Every line below between the line holding "Where should I click to: Click" and the line holding "Task: Maximize the Details panel", inclusive, should be repeated exactly, and all other lines omitted.

[EXERCISE DATA Boundary: Start]

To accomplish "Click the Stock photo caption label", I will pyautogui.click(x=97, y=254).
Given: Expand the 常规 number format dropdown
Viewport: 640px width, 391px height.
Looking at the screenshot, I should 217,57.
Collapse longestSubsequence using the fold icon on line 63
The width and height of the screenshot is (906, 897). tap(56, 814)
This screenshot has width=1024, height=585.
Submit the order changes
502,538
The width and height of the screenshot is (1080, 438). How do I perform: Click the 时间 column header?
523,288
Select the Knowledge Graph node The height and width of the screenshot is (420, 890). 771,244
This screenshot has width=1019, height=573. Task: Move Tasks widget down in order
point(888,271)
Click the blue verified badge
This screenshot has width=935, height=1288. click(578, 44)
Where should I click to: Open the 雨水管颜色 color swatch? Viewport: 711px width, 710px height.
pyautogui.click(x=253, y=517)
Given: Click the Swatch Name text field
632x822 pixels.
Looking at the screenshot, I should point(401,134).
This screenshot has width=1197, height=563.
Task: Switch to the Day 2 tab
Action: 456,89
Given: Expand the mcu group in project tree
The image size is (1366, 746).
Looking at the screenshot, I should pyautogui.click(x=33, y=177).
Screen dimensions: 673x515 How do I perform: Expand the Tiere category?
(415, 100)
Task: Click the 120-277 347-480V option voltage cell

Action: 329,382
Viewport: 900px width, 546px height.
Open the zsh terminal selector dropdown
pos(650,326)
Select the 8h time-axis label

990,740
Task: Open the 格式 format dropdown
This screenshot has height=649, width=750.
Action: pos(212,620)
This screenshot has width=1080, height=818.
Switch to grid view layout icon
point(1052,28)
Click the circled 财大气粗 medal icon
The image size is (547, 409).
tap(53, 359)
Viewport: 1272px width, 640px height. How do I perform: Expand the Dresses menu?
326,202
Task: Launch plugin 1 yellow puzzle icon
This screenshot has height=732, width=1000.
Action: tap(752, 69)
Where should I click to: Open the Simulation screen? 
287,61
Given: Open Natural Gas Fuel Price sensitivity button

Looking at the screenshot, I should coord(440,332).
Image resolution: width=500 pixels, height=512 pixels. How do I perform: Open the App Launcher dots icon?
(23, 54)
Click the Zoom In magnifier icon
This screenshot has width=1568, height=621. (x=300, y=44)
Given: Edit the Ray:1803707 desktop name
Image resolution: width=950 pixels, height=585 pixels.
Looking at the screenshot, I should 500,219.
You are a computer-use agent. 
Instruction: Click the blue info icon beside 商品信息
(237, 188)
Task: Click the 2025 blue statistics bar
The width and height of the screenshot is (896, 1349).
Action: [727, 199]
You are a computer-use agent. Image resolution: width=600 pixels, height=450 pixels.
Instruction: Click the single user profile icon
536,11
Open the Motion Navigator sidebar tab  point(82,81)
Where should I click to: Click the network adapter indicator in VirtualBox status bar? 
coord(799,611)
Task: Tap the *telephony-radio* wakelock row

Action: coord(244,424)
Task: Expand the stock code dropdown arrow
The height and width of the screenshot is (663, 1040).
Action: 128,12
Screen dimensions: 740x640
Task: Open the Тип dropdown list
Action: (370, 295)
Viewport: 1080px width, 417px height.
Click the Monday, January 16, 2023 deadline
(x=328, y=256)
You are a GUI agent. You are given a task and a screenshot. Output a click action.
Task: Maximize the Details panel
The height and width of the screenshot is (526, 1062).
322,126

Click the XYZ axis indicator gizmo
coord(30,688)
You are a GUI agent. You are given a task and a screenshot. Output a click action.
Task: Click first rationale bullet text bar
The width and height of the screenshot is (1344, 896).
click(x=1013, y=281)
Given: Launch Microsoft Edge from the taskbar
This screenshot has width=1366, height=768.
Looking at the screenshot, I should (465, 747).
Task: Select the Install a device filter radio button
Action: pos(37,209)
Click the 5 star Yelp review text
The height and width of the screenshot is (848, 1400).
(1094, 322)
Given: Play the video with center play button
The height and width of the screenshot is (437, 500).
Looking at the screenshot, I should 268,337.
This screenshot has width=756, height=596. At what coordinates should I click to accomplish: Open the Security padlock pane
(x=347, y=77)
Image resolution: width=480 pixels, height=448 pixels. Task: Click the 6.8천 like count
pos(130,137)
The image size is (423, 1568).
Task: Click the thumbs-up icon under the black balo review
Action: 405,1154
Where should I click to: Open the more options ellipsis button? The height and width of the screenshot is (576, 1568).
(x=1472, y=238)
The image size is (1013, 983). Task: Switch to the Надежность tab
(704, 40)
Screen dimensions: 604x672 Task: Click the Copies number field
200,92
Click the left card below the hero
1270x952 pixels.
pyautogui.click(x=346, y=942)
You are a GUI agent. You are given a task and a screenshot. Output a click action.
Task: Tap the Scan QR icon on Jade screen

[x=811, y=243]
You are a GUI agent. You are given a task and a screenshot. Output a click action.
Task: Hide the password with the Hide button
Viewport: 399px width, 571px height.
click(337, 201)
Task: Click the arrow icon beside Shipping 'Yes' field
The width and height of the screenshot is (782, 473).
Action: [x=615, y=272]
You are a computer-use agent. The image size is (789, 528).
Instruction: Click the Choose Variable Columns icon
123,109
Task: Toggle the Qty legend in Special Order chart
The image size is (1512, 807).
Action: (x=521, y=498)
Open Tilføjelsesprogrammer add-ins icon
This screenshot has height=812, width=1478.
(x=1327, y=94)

[EXERCISE DATA Boundary: End]

▶ **YOUR RESPONSE**:
Where should I click to: Click the network adapter indicator in VirtualBox status bar? 
coord(799,611)
Task: Tap the *telephony-radio* wakelock row

Action: coord(244,424)
Task: Expand the stock code dropdown arrow
The height and width of the screenshot is (663, 1040).
Action: 128,12
Screen dimensions: 740x640
Task: Open the Тип dropdown list
Action: (370, 295)
Viewport: 1080px width, 417px height.
Click the Monday, January 16, 2023 deadline
(x=328, y=256)
You are a GUI agent. You are given a task and a screenshot. Output a click action.
Task: Maximize the Details panel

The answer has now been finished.